The electro-funk genre is threatening to become stagnant without the likes of the aforementioned Jamiroquai, and whilst this may provide Busface with a huge opportunity, it would appear that Devils, Sharks And Spaceships is not exactly headed for any kind of big impact. It’s well-polished, yes, and features some fairly big-name collaborators, but at the same time it brings nothing new to the table and lacks the consistent cutting-edge of a Jay Kay figure.
Circles is the current single release from the album, following hot on the heels of Love Is Like Oxygen, a cover of The Sweet‘s original. Circles is certainly the best choice of single, given that it features that moon-faced, upper-class Princess of Pop Sophie Ellis-Bextor. Don’t get too excited, though – this is no Spiller‘s Groovejet. In comparison, Circles is a devastatingly plain and repetitive effort, seemingly more likely to succeed in mindless trance anthem compilations than threaten the top of the charts.

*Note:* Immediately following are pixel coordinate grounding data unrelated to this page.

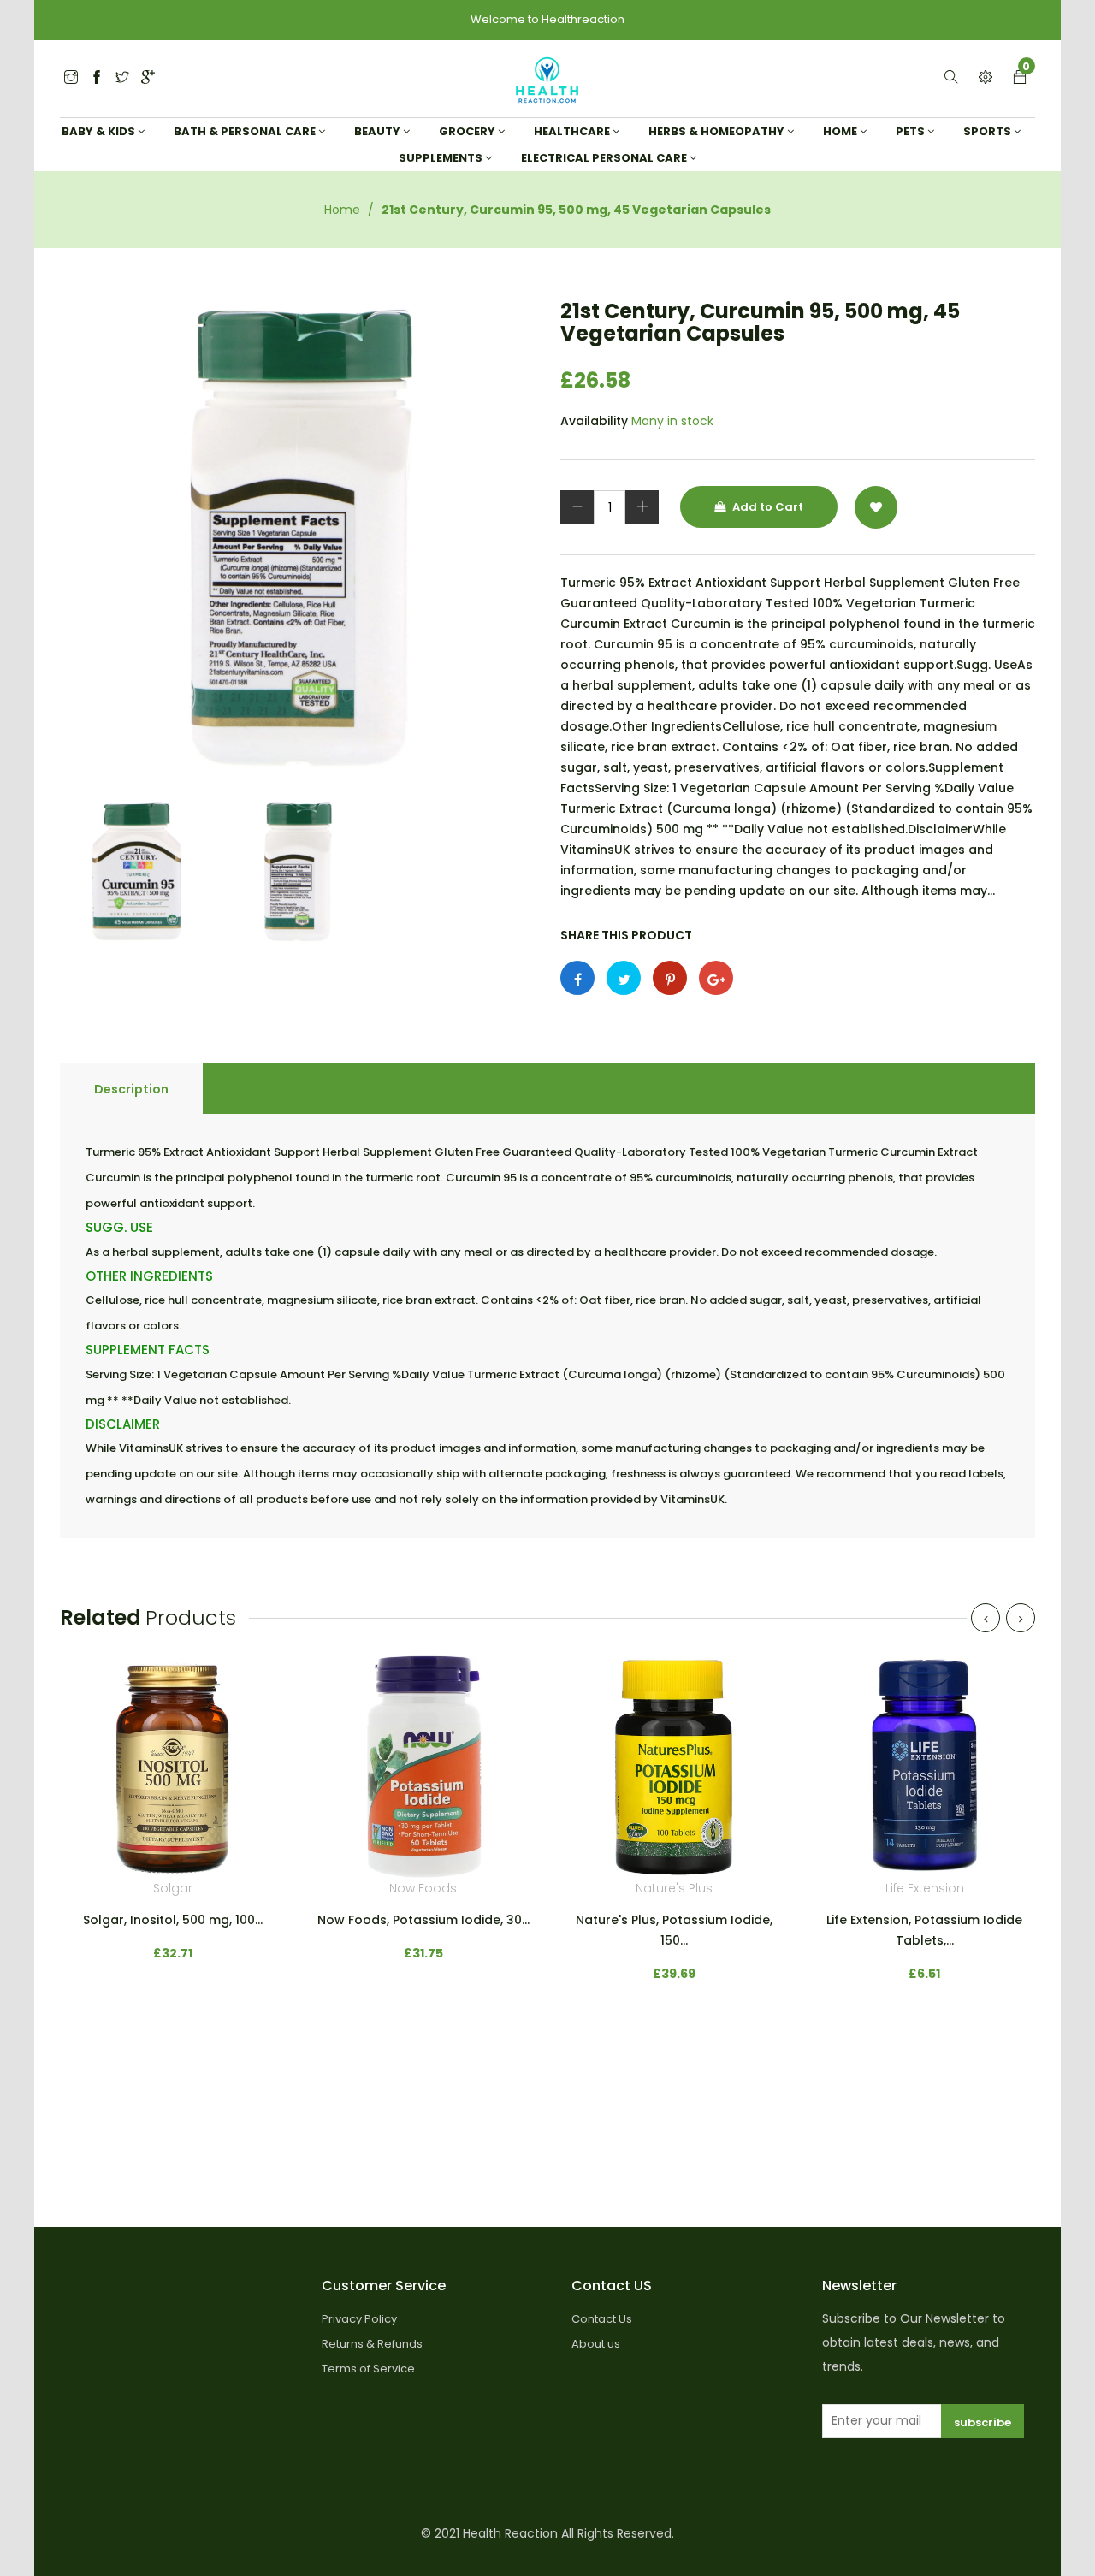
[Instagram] (122, 78)
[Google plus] (716, 978)
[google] (148, 78)
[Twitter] (71, 78)
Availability (594, 420)
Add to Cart (766, 507)
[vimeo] (670, 978)
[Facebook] (97, 78)
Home (342, 209)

Trudging on, Movie Star is something that any music creation package is capable of; Ass Kicker is Daft Punk minus any kind of inspiration; Dealers is too gimmicky; and vocoder usage tries but fails to save Galaxy. Throughout the album we are given the impression that Busface are far too comfortable in their genre, apparently happy to cook up a run-of-the-mill electronic track rather than attempt to create a trans-genre appeal.
Admittedly, there are a number of decent songs on offer here. Hangin’ Around is a frantic effort featuring the critically acclaimed Lee Scratch Perry, and Boom Boom Baby would have “hit” written all over it if it was just slightly less recurring. I would like to say that Devils, Sharks And Robots would tempt more than just fans of electro-funk or dance, like a Moby album, but I simply can’t.
Tracks like 4 A Change and the pleasantly-minimal-but-flogged-like-a-dead-horse Odds And Evens, whilst slotting nicely into a specific playlist, will not bother anyone less than a layperson of the genre. I don’t know, perhaps they just ran out of ideas. Whatever the case, Busface would appear to be a fans-only excursion.